Management Commentary

  • “From what we can see, Lyft’s average ETA in Q4 were faster than both our big legacy competitor and newer entrants.” — CEO David Risher .
  • “If prime time occurrences happened at the same rate and frequency in 2024 as in the prior year, gross bookings growth would have been 20% YoY.” — CFO Erin Brewer .
  • “We plan to reduce our overall leverage by repaying our convertible notes due in May 2025, with cash on the balance sheet.” — CFO Erin Brewer .
  • “AVs will be a transformational addition to the marketplace… we announced a partnership with Marubeni… starting in Dallas as early as 2026.” — CEO David Risher .

Q&A Highlights

  • Pricing dynamics: Management lowered base prices and increased coupons late Q4 to remain competitive; January rides grew high-teens but per-mile price reached a five-quarter low .
  • AV impact and margins: Waymo’s presence expanded market without taking Lyft share; Phoenix growth outpaced national; margins supported via mix (premium products, Media) .
  • Driver initiatives: 16-point driver preference advantage; AI support reduced driver support time by ~28,000 hours; focus on retention over acquisition .
  • Media/Price Lock: Media run-rate ~$50M exiting Q4; aiming ~$100M exit rate Q4’25; Price Lock riders show ~70% pass renewal and many rides are incremental .

Estimates Context

  • S&P Global consensus estimates were unavailable during this session due to request limits; therefore, results vs Wall Street consensus cannot be shown.
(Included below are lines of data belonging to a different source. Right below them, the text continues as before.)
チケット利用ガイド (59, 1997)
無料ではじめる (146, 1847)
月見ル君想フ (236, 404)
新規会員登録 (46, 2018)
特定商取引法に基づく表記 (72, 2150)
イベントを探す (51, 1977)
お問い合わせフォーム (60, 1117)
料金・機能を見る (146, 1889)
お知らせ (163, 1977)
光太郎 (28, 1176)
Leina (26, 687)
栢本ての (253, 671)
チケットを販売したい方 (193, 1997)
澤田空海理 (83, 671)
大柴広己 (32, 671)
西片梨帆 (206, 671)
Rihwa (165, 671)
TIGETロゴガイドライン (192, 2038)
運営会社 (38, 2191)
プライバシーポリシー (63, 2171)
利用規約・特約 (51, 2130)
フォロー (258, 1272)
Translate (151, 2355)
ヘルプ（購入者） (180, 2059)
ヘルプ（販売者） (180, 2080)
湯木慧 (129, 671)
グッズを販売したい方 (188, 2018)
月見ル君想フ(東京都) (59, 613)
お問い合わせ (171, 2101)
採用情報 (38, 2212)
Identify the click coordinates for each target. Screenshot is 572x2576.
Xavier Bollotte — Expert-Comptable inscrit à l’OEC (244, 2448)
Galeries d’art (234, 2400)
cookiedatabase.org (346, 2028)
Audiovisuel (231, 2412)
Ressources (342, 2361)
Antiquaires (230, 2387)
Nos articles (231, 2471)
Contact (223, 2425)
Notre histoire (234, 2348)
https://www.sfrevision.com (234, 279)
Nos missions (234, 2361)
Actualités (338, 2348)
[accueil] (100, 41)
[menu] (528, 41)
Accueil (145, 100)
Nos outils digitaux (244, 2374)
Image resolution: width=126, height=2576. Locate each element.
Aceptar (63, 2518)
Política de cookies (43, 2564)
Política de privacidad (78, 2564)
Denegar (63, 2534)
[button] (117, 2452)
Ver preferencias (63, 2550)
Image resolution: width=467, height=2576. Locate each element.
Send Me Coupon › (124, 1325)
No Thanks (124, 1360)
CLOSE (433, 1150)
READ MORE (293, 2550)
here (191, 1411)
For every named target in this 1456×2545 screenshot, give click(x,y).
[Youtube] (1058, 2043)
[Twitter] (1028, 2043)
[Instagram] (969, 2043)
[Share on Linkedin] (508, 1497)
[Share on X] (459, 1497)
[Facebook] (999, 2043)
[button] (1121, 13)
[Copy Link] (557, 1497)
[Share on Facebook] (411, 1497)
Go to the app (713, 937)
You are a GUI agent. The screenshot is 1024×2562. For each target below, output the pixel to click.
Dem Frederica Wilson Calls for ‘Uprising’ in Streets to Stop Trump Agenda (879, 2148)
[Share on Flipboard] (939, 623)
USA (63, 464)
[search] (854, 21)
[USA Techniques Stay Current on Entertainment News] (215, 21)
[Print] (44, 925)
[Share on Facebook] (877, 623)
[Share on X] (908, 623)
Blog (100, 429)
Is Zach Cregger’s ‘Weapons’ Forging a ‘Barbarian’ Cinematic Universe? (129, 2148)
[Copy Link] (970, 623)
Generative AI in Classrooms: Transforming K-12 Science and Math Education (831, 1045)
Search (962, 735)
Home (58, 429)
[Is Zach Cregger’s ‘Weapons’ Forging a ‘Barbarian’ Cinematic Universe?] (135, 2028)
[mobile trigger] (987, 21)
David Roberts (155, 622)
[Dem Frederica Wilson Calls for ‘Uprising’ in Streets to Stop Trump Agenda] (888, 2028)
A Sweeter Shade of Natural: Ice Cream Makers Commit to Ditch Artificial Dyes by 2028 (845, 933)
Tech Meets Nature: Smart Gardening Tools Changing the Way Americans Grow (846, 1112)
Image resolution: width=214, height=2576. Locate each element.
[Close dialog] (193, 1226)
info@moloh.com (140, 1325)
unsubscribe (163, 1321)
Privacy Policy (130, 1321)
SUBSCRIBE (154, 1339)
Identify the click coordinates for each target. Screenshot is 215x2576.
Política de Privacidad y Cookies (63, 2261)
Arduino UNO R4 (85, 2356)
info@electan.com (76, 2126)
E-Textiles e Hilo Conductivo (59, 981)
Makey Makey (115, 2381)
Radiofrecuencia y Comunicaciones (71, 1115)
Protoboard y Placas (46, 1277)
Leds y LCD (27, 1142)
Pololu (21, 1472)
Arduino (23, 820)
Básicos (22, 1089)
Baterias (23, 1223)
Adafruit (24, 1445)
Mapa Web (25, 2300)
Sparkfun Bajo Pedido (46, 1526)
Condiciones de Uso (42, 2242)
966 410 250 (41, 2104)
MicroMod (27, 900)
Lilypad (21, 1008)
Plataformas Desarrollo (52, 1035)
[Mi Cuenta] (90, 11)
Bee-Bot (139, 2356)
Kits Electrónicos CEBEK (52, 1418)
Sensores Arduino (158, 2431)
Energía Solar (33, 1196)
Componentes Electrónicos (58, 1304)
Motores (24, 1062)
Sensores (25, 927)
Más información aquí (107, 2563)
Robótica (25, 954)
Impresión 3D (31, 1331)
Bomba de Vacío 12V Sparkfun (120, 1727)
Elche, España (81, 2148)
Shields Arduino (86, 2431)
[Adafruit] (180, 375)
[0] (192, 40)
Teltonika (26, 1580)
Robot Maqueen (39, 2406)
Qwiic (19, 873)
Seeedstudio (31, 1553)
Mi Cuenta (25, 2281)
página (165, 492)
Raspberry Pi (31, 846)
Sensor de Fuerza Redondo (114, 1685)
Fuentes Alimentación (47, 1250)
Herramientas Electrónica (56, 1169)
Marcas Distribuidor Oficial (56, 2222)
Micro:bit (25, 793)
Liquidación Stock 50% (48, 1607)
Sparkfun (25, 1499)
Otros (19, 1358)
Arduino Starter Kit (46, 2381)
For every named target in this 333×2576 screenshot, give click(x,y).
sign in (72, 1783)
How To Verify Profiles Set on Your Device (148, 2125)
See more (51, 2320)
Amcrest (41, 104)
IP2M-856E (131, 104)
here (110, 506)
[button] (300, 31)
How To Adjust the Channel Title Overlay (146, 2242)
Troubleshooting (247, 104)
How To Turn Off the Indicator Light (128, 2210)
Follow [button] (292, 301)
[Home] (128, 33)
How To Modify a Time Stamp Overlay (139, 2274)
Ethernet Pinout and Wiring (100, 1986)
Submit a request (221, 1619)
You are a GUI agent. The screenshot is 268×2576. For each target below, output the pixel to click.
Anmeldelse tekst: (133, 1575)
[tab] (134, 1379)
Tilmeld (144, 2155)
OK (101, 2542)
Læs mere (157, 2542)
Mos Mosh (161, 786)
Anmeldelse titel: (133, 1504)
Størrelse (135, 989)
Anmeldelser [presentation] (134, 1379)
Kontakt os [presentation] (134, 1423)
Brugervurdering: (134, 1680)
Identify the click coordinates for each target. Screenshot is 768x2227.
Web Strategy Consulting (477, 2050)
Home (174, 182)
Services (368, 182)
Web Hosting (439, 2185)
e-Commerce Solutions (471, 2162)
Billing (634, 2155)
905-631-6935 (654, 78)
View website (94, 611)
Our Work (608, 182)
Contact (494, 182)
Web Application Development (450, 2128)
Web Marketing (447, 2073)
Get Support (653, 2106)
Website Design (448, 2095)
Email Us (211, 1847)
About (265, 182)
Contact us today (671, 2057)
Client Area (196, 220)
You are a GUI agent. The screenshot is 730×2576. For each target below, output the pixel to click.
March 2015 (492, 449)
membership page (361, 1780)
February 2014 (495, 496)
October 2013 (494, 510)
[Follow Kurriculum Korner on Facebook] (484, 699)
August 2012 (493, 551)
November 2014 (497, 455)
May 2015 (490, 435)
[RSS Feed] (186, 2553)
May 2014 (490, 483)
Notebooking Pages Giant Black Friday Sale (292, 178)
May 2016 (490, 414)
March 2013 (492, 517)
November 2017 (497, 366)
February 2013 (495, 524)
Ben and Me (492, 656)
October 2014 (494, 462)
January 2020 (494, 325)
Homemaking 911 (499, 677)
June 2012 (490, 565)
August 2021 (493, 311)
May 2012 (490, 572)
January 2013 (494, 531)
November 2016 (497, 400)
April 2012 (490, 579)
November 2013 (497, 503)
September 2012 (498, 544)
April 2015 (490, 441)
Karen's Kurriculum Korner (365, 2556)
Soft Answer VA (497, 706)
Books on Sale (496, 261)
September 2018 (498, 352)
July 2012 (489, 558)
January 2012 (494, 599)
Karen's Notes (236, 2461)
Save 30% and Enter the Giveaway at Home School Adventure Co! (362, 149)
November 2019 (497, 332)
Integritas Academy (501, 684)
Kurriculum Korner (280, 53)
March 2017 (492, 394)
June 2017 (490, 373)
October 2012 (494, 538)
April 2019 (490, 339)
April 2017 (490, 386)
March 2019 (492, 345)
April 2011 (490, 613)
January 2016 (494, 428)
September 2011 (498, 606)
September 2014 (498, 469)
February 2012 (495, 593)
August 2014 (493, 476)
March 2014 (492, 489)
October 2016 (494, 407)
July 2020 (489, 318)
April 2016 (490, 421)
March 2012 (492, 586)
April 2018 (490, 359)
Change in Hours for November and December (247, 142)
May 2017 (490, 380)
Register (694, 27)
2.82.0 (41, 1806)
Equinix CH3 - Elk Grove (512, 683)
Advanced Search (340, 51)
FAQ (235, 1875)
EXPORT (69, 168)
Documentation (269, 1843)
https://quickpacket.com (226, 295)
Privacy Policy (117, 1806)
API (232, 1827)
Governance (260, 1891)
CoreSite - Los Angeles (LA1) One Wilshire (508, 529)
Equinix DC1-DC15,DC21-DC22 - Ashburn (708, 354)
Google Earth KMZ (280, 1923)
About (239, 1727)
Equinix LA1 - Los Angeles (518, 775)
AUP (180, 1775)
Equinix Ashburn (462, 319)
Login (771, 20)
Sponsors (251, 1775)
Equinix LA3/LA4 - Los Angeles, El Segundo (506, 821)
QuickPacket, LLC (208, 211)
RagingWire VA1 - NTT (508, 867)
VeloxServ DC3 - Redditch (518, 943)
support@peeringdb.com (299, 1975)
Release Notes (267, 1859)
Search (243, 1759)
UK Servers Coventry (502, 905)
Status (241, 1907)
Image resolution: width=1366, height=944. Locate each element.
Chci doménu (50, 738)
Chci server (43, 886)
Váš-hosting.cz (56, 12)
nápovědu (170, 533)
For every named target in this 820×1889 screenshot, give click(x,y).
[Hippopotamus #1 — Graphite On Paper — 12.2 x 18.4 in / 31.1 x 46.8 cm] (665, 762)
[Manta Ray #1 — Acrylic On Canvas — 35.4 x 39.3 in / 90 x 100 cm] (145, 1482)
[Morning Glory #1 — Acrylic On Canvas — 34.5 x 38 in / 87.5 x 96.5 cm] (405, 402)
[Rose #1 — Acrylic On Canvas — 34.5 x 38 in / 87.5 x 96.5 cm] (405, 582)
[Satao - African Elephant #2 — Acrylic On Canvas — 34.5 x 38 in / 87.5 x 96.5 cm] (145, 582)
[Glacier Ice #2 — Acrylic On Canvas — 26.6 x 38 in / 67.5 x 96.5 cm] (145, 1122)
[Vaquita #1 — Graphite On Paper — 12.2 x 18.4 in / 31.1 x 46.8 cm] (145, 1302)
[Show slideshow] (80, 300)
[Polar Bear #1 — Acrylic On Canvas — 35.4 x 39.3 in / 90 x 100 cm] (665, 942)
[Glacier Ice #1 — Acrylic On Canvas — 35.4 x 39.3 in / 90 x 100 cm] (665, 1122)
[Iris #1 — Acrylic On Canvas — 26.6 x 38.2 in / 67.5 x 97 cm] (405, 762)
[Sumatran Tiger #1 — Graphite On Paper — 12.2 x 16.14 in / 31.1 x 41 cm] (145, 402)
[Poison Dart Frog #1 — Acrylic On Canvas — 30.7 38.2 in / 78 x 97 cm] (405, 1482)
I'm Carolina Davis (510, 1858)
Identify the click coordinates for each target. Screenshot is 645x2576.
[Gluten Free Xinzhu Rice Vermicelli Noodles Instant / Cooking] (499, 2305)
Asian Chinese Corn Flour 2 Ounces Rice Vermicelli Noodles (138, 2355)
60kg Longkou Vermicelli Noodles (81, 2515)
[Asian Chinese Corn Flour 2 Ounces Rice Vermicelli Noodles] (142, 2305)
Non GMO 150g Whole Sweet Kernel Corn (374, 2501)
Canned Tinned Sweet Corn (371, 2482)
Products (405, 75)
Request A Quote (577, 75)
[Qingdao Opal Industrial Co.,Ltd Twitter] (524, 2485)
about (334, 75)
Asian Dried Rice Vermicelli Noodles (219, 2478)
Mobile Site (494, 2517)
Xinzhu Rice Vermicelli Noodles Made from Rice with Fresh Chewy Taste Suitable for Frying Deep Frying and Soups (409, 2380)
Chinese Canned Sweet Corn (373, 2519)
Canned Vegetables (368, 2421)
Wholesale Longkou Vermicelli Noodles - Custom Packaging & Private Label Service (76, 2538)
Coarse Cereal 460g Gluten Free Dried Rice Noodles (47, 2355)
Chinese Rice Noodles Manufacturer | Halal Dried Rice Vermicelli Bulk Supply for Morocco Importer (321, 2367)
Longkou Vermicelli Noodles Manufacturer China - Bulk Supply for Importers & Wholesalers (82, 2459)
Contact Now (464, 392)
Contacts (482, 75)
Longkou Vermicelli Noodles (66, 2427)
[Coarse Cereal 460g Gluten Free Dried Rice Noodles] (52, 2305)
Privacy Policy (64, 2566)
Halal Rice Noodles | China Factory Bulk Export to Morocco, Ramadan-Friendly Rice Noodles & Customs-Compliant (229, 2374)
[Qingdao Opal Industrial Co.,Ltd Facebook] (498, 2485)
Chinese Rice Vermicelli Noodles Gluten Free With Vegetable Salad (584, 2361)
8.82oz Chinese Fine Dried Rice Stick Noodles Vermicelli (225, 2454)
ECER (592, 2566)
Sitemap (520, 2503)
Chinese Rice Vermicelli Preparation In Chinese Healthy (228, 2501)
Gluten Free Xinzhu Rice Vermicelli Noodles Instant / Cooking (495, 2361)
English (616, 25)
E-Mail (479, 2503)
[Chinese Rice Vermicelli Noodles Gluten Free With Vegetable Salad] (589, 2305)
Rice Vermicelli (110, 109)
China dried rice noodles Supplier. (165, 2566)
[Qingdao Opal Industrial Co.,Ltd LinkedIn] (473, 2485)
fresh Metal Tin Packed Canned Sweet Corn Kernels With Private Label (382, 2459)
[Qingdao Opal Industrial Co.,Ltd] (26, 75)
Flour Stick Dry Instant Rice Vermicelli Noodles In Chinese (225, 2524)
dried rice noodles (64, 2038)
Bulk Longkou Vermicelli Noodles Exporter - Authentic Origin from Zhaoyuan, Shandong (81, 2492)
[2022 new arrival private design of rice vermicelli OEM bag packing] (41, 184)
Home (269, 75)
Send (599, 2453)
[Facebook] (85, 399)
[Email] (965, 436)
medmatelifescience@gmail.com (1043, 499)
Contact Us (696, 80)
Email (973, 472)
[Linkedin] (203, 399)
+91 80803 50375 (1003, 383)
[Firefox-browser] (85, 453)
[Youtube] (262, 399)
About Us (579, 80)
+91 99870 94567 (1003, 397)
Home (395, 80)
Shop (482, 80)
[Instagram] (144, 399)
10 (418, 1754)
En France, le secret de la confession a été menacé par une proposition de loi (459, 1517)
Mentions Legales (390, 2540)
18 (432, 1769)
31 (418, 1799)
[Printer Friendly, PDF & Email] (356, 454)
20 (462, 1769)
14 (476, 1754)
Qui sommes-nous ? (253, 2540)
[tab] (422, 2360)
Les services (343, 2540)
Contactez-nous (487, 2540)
Values would normally be retrieved from S&P Global; consensus data was unavailable at the time of analysis.*

Where estimates may adjust:

  • Q1 2025 outlook implies gross bookings $4.05–$4.20B and adjusted EBITDA $90–$95M (margin ~2.2–2.3%) amid a lower pricing environment—sell-side may trim near-term revenue/GB while increasing volume assumptions .

Key Takeaways for Investors

  • Strong quarter: Revenue, adjusted EBITDA, margin, and cash generation were robust; Q4 adjusted EBITDA/margin beat guidance; FY free cash flow exceeded the raised target .
  • Volume over price near term: Management is prioritizing competitive, reliable pricing to drive rides growth; expect near-term GB sensitivity to pricing with margin supported by mix and cost discipline .
  • Capital allocation: $500M buyback plus repayment of May 2025 converts with cash underscores balance sheet strength and dilution mitigation .
  • Marketplace advantage: Fastest ETAs and driver preference gap should sustain share gains and frequency, supporting medium-term growth .
  • Monetization levers: Premium ride mix (Black/SUV) and growing Media business offer higher-margin add-ons; targets imply incremental profitability through 2025 .
  • Partnerships/AV optionality: DoorDash and AV ecosystem (Mobileye, May Mobility, Marubeni) add strategic avenues for growth and TAM expansion, albeit staged over 2025–2026 .
  • Watch Q1 setup: Seasonal factors, fewer days, and lower pricing weigh on GB guidance; focus on rides growth, margin execution, and updates on partnership offsets to the Delta headwind .

Footnote: *S&P Global consensus estimates were unavailable during this session due to daily request limits.